Pakistan, which is the centrepiece of China's ambitious multi-nation BRI project, is among eight countries that will suffer from Chinese debt "overhangs", leading to the impediment of sound public investment and economic growth.
Pakistan, which is the centrepiece of China’s ambitious multi-nation BRI project, is among eight countries that will suffer from Chinese debt “overhangs”, leading to the impediment of sound public investment and economic growth, a report has said. The One Belt One Road Initiative is adding more to Pakistan’s debt distress, as China is charging relatively higher interest rates, Center for Global Development said in a report.
It noted that Pakistan has interest-free loans from China’s banks in some cases and fully commercial rate in the case of the Ethiopia-Djibouti railway, putting Pakistan in high-risk debt-to-GDP threshold. “Unlike the 2-2.5% ‘concessional rate’ given to some China Exim Bank customers, reports indicate that some of Pakistan’s loans reflect rates as high as 5%,” the report said.
Besides Pakistan, the report said, Djibouti, The Maldives, Laos, Montenegro, Mongolia, Tajikistan, and Kyrgyzstan are the countries the most vulnerable countries.
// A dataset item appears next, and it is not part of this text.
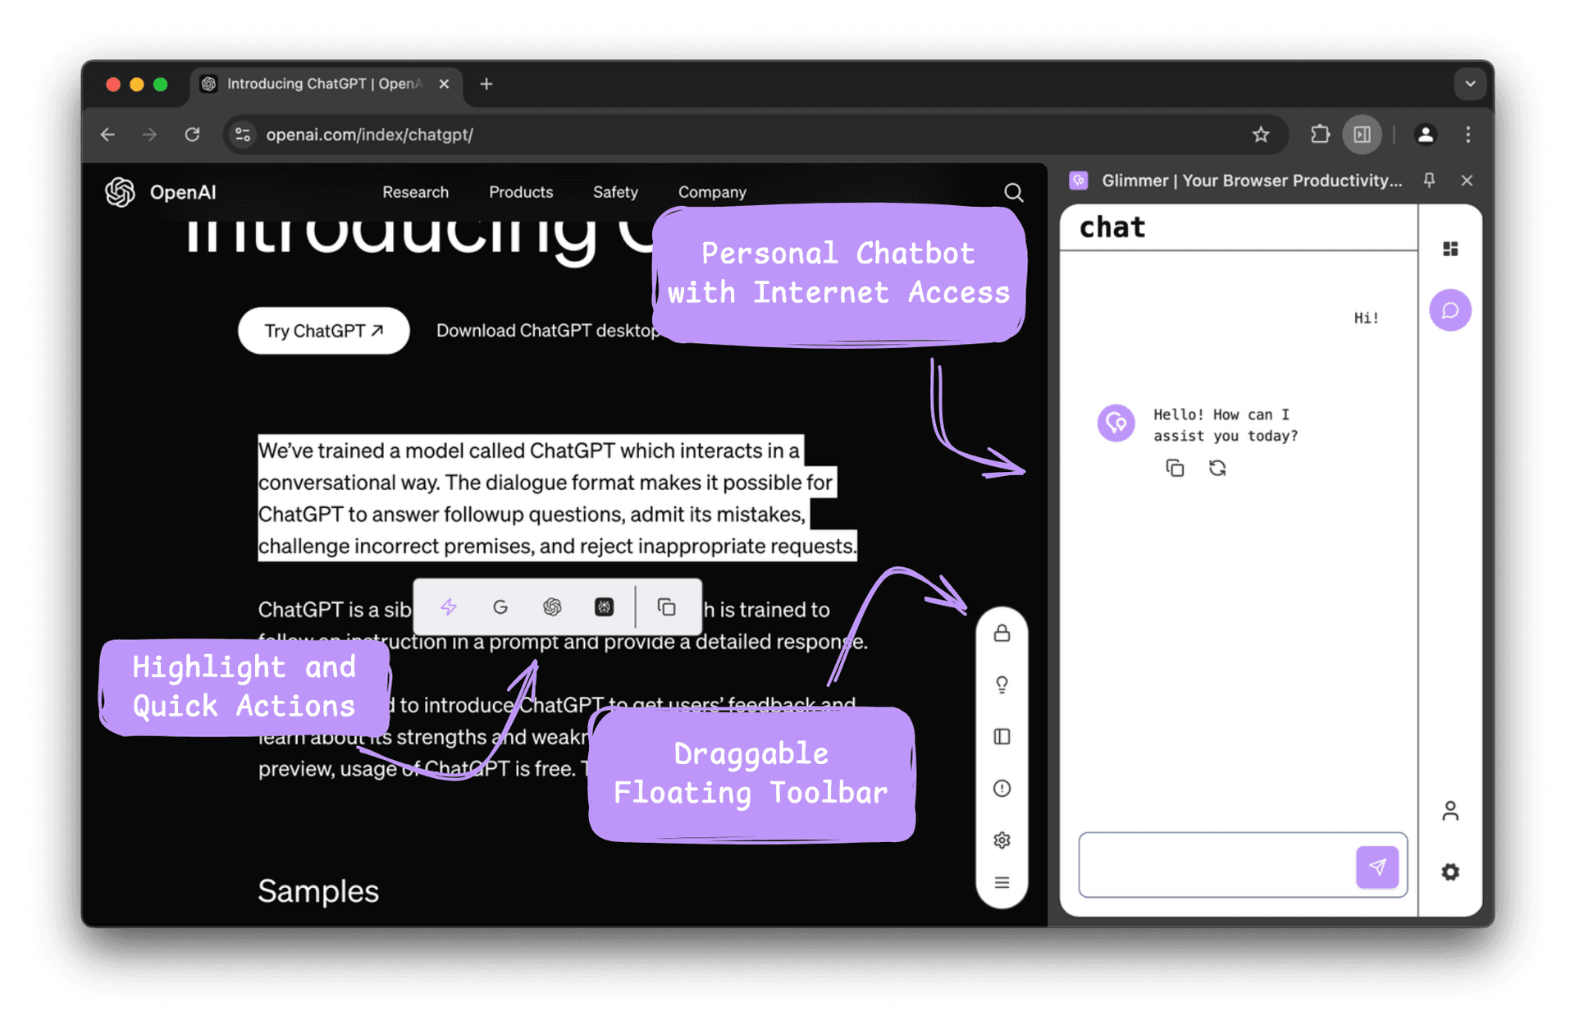This screenshot has width=1575, height=1030.
Task: Click the OpenAI logo in top left
Action: 120,192
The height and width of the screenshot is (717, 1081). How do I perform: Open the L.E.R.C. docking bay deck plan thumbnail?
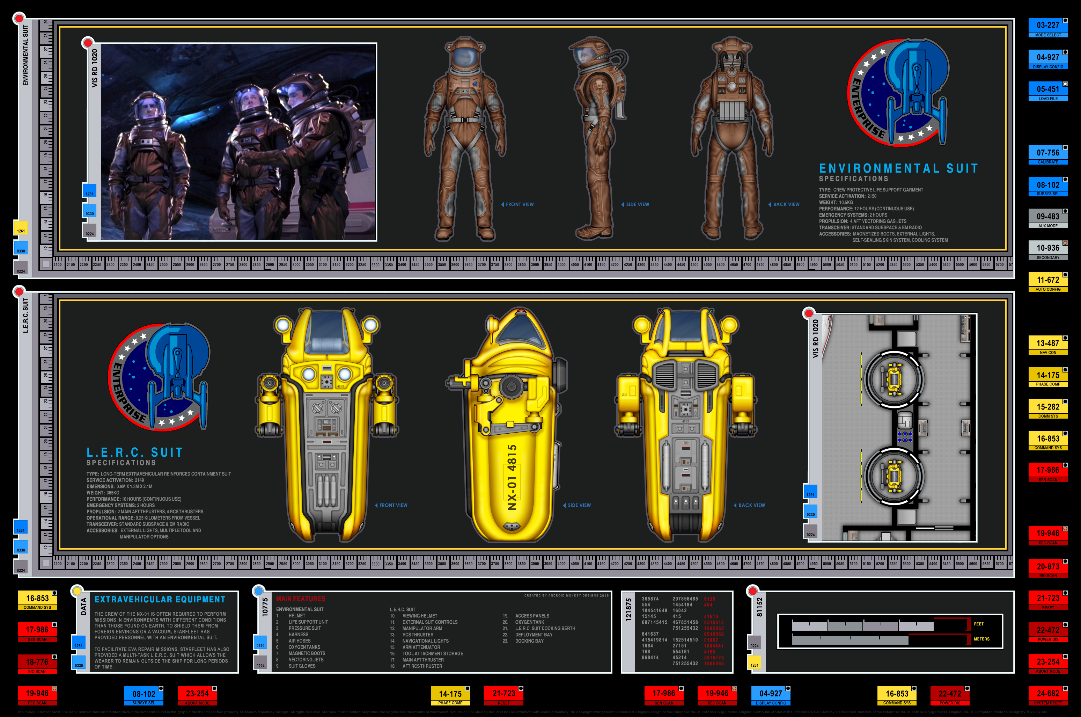(x=898, y=428)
Countries such as Sri Lanka, Afghanistan, and Bhutan also have significant debt risks, but not as bad as the other eight.
Adopted in 2017, China-led BRI spans in at least 68 countries with an announced investment as high as $8 trillion for a vast network of transportation, energy, and telecommunications infrastructure linking Europe, Africa, and Asia. The report has said that the primary concern with the BRI project is that the $8 trillion initiative will leave countries with debt overhangs that will impede sound public investment and economic growth more generally.
The report said that understanding debt sustainability of the project is important as there is also “considerable evidence” indicating significant negative impacts on countries and their people when governments incur too much debt. There are some signs that Chinese officials are moving toward greater policy coherence and discipline when it comes to avoiding unsustainable debt, it added.